The function size-by-class will return a list of class-counter objects sorted by size usage. These have slots for the name of the class, the number of instances of this class, the number of bytes used by these instances, and the cumulative size for this class and all smaller ones. You can prune this list using the min-ratio argument which will only count classes whose usage is greater than that ratio of the total size.
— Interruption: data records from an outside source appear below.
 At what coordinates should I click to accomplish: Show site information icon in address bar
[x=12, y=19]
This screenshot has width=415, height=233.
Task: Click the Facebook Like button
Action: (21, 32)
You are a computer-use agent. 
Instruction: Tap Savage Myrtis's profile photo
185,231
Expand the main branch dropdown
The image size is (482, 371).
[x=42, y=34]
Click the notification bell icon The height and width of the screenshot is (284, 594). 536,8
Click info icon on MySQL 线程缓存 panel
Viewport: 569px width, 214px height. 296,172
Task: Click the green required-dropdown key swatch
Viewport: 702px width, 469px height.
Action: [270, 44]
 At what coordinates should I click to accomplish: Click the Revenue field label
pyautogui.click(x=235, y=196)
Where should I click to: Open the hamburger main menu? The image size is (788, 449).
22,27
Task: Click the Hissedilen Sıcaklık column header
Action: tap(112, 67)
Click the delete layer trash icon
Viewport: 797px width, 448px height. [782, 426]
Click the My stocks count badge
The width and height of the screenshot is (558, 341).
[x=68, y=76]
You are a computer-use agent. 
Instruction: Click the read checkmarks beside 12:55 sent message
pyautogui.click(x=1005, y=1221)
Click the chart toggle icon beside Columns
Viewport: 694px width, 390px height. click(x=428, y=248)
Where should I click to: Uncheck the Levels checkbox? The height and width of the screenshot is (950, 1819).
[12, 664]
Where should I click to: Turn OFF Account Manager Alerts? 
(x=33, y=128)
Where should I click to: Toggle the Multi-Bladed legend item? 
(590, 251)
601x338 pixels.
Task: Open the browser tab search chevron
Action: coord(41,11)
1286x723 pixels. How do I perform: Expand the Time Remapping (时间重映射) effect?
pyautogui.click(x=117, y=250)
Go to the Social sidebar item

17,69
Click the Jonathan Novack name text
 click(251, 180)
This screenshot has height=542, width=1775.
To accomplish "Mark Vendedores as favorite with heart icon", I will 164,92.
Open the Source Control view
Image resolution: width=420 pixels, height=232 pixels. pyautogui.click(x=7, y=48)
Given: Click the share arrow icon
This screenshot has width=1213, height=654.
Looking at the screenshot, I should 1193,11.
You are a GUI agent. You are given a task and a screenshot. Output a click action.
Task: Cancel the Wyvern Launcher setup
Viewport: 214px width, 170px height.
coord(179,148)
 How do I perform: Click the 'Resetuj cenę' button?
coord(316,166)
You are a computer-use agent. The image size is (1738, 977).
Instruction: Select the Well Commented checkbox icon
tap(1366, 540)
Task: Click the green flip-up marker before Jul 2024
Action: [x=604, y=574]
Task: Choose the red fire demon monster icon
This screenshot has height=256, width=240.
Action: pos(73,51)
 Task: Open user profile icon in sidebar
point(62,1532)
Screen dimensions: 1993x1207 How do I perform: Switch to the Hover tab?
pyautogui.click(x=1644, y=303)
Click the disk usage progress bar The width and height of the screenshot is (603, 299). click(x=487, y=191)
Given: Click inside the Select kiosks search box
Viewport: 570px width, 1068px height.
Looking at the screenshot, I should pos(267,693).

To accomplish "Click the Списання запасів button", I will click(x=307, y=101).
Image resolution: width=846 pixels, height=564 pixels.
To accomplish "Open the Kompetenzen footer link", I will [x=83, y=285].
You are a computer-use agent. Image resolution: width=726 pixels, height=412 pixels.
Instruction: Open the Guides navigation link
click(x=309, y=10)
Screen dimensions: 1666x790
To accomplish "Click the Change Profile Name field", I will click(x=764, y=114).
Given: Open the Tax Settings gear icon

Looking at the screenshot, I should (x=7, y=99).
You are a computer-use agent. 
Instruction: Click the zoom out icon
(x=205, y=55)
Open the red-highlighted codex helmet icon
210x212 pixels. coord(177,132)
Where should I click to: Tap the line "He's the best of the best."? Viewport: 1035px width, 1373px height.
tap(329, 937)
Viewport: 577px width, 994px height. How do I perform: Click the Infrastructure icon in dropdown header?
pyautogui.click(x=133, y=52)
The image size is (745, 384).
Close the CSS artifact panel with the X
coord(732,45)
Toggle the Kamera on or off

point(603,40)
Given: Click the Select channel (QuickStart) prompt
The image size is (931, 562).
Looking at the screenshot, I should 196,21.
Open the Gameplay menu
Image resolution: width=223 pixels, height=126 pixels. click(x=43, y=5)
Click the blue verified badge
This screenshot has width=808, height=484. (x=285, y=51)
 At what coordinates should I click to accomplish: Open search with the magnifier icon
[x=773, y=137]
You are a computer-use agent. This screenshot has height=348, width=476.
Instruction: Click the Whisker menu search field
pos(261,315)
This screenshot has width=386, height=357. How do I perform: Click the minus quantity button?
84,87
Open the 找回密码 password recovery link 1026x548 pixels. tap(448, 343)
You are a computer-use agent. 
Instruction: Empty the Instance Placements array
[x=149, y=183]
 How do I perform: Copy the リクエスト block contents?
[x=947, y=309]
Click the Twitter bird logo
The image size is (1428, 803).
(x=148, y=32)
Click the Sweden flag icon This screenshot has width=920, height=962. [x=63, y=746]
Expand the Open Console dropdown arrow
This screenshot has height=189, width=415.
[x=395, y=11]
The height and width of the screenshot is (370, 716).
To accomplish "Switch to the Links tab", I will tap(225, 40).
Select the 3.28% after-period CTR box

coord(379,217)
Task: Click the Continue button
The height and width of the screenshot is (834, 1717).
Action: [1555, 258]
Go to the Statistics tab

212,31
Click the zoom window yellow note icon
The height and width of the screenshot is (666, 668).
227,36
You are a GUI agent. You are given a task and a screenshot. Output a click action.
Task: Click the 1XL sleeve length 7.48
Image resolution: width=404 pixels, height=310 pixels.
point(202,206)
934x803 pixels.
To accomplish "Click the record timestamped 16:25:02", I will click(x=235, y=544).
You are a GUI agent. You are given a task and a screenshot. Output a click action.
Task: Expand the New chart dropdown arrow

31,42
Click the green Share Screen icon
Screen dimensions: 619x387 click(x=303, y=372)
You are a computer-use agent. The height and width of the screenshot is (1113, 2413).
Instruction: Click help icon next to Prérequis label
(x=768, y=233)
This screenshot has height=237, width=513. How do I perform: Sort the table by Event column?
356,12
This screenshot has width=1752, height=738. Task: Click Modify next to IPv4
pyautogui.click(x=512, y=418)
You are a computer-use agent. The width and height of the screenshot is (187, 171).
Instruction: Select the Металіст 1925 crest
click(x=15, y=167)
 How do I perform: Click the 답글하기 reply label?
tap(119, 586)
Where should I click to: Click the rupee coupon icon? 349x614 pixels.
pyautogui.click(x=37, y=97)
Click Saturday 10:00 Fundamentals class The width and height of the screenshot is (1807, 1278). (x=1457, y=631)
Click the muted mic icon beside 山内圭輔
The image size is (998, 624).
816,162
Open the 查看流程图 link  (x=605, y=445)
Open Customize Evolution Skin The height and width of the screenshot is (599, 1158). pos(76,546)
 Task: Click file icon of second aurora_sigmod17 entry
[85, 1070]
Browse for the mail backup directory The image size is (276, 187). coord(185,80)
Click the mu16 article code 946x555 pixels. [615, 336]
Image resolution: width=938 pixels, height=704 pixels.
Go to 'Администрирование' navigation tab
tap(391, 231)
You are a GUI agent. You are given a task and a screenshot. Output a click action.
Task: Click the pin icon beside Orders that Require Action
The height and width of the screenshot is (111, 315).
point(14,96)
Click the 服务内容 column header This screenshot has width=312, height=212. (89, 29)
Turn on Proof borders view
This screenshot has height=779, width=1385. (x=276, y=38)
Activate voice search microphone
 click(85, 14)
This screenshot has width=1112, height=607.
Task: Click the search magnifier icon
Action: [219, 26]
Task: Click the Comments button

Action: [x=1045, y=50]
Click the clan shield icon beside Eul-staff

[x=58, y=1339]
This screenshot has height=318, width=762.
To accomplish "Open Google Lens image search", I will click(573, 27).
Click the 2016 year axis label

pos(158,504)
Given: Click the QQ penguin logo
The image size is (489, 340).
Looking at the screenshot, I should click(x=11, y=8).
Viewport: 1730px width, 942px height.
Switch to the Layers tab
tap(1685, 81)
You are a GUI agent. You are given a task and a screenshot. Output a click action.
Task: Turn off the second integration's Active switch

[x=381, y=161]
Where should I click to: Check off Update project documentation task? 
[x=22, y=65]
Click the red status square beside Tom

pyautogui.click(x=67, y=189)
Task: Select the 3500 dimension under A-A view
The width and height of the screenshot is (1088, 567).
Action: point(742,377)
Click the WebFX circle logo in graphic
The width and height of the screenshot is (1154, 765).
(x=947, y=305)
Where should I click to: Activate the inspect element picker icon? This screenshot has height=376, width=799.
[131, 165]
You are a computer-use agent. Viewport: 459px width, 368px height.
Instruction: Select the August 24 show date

In this case there will normally be a class-counter object whose name is nil at the end of the list, whose job is to account for the remaining space. You can also filter objects using an arbitrary test function, which would let you, for instance, look only at one class or classes you care about.

log-size-by-class will run size-by-class periodically, dumping its output to a log file. Its argument is the log file name. It has a number of keyword arguments:

  • every is the time in seconds to wait between runs, default 60;
  • count is how many times to log with nil, the default meaning 'run for ever';
  • min-ratio is the min-ratio argument to size-by-class, default 0.05;
  • append tells it to append to the log file.

The way to use this function is to run it in a background process:

(process-run-function
 "log size"
 ()
 #'log-size-by-class
 "size.ldat"
 :every 10
 :count 100)

plot-sbc.rkt is a mindless program which will plot the usage from a log file. If you install it as plot-sbc, you can run it as

$ plot-sbc size.ldat size.png

for instance. It makes an attempt to deal with the log file changing as it runs (if it gets a read error, it retries after a second). There is a -n n argument which lets you select how many classes to plot.